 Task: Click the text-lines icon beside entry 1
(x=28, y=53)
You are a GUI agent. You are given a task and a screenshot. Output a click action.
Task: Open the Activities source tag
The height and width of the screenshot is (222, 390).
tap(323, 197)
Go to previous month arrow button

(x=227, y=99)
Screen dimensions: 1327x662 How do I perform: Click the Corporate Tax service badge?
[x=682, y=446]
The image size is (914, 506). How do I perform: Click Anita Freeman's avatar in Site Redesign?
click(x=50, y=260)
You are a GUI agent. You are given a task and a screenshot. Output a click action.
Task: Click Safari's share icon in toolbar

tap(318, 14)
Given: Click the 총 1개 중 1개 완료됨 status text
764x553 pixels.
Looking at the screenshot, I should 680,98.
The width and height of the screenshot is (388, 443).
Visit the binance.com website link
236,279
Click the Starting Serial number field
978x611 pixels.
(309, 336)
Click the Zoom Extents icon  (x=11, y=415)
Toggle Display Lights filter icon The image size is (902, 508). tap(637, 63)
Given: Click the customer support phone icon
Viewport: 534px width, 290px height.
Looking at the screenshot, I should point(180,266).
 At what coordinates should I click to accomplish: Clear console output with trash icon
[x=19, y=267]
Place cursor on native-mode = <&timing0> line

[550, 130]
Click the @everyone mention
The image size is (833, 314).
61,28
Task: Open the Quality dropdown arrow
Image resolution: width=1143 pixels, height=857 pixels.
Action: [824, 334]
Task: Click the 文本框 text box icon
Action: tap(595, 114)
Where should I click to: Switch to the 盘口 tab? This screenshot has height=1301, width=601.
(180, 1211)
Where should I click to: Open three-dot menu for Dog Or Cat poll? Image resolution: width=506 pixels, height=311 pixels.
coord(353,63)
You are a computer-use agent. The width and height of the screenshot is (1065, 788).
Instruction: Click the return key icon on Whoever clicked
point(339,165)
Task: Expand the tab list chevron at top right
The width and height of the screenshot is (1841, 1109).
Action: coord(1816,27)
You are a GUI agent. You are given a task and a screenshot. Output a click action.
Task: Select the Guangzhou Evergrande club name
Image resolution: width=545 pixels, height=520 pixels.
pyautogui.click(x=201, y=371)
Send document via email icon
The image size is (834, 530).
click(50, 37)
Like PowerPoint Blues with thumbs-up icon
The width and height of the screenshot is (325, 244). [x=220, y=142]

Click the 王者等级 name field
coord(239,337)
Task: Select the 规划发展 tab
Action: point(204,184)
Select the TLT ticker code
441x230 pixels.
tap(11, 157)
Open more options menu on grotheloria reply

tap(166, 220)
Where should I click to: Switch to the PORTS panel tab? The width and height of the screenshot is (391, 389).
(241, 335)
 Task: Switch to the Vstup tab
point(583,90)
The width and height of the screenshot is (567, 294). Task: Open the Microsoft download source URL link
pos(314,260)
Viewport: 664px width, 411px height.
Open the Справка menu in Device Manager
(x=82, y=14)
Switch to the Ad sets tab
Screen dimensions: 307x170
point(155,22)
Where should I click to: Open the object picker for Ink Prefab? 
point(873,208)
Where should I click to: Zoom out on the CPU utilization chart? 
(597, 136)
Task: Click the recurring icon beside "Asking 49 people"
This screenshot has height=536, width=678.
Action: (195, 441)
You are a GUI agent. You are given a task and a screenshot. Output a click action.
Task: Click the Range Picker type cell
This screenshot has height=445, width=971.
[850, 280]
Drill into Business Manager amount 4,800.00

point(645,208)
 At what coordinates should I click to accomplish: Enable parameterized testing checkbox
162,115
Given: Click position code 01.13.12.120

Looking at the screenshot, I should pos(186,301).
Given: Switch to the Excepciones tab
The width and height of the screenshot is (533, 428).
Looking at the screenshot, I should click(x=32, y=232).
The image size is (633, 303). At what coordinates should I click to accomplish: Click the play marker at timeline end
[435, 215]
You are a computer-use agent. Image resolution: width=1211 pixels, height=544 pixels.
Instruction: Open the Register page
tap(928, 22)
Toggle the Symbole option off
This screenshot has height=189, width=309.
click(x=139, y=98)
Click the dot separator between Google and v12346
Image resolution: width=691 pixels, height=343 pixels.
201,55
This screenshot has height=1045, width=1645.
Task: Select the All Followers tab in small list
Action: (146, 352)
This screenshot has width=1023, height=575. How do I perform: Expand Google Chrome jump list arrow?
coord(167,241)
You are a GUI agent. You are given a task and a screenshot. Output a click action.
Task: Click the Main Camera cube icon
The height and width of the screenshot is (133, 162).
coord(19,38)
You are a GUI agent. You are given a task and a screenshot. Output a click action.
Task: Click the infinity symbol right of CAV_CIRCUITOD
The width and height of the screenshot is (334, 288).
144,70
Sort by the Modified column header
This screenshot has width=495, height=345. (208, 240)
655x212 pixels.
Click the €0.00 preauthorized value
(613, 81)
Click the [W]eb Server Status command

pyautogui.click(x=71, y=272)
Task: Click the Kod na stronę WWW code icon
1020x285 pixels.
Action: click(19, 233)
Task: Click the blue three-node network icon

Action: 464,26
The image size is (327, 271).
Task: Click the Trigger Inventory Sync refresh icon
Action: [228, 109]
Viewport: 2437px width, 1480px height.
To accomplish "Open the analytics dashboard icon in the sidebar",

What to produce =>
Rewrite the lines from the one containing "655x212 pixels." through the end of the lines, replacing "blue" with "green" and leaving everything else unchanged.

Completed exercise =>
655x212 pixels.
Click the €0.00 preauthorized value
(613, 81)
Click the [W]eb Server Status command

pyautogui.click(x=71, y=272)
Task: Click the Kod na stronę WWW code icon
1020x285 pixels.
Action: click(19, 233)
Task: Click the green three-node network icon

Action: 464,26
The image size is (327, 271).
Task: Click the Trigger Inventory Sync refresh icon
Action: [228, 109]
Viewport: 2437px width, 1480px height.
To accomplish "Open the analytics dashboard icon in the sidebar",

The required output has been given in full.